→ Given exercise A:
In the NAVTEX reception text, between what levels does the 490 kHz signal from the Split station vary?

→ Text:
>> start
On the other hand, Figure 4 shows two measurements of the received signal from the Split station, and both measurements show that there is no stable signal at 490 kHz (varies between -85 dBm and -80 dBm) and there is no successful detection, demodulation and decoding of NAVTEX messages. Additionally, in both measurements, the bottom bar does not show the indicator of receiving a NAVTEX message at 490 kHz. This signal instability suggests the presence of fading or rapid signal fluctuations, which is extremely detrimental to digital communication systems such as NAVTEX. Even if the average signal strength occasionally reaches detection levels, the lack of stability means that the signal to noise ratio (SNR) is probably insufficient for locking to the phasing signal. The same observations are visible in Figure 5, which shows the measurement of the received signal from the Piombino station. The same pattern was repeated over several days of measurements at the same time periods.

Table 2 summarizes the key measurement data from the RF Reception Levels screen of the SAILOR 6004 Control Panel.

Table 2. RF Reception Levels measurements on June 13, 2025 (490 kHz)

Tablica 2. Mjerenja RF razina prijema 13. lipnja 2025. (490 kHz)

Station	Time slot (UTC)	Signal level (dBm)	Signal stability	NAVTEX message decoded	Reception indicator
Mondolfo (E)	8:40	-66	Stable	Yes	Green (active)
>> end
→ Given exercise B:
Echo the entries verbatim from the line containing "The height and" through the end of the entries, both ends included, and omit the pictures.

→ Recorded data:
>> start
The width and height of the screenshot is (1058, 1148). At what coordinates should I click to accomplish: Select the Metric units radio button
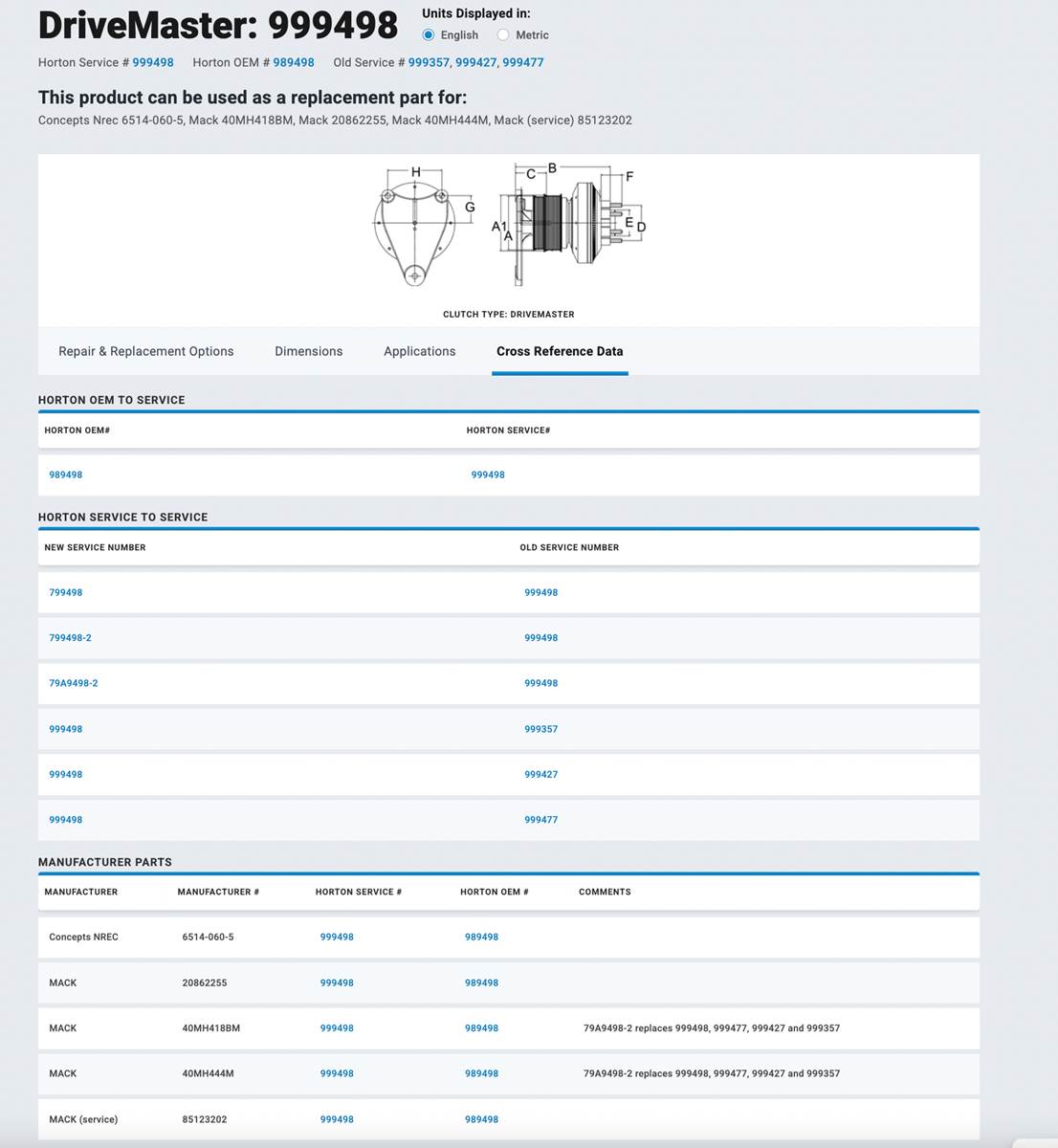(x=503, y=35)
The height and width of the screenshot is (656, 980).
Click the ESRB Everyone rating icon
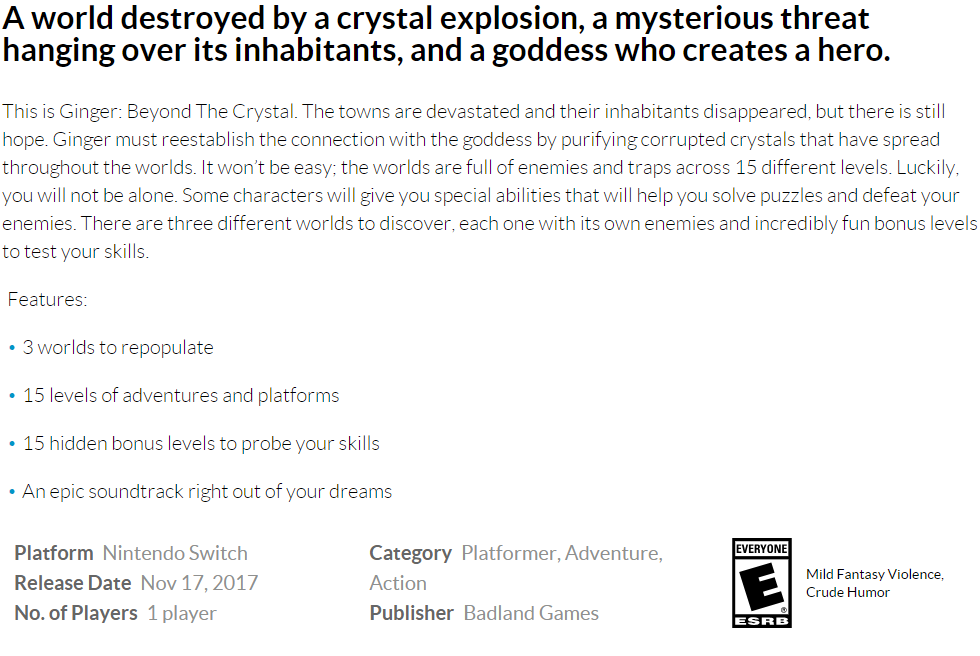(x=761, y=584)
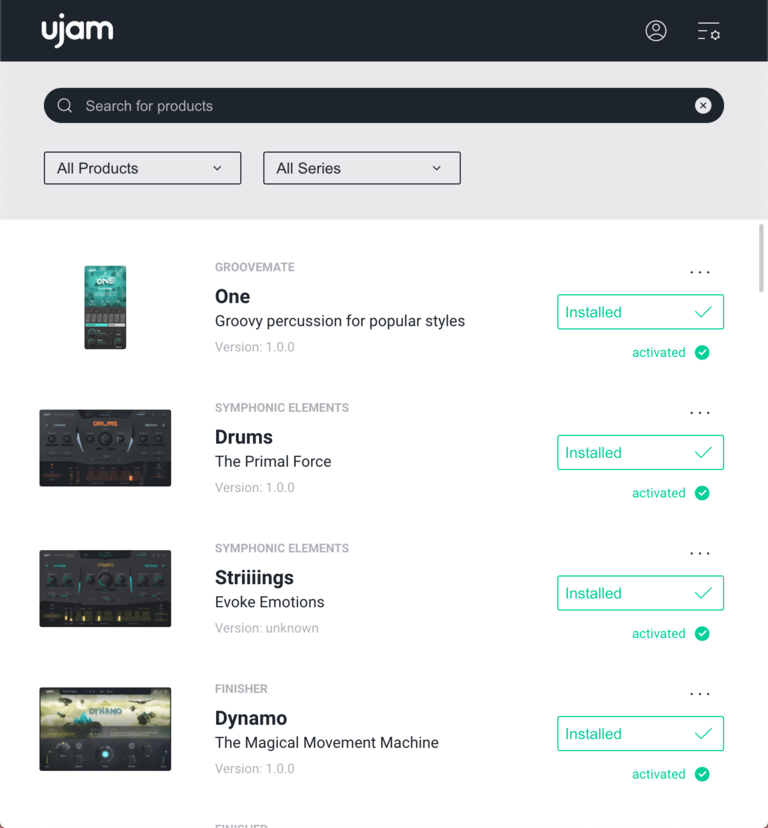This screenshot has width=768, height=828.
Task: Expand the All Products dropdown
Action: 142,168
>> end
→ Complete response A:
It varies between -85 dBm and -80 dBm.

→ Complete response B:
The height and width of the screenshot is (656, 980).
Click the ESRB Everyone rating icon
(x=761, y=584)
This screenshot has width=768, height=828.
Task: Expand the All Products dropdown
Action: 142,168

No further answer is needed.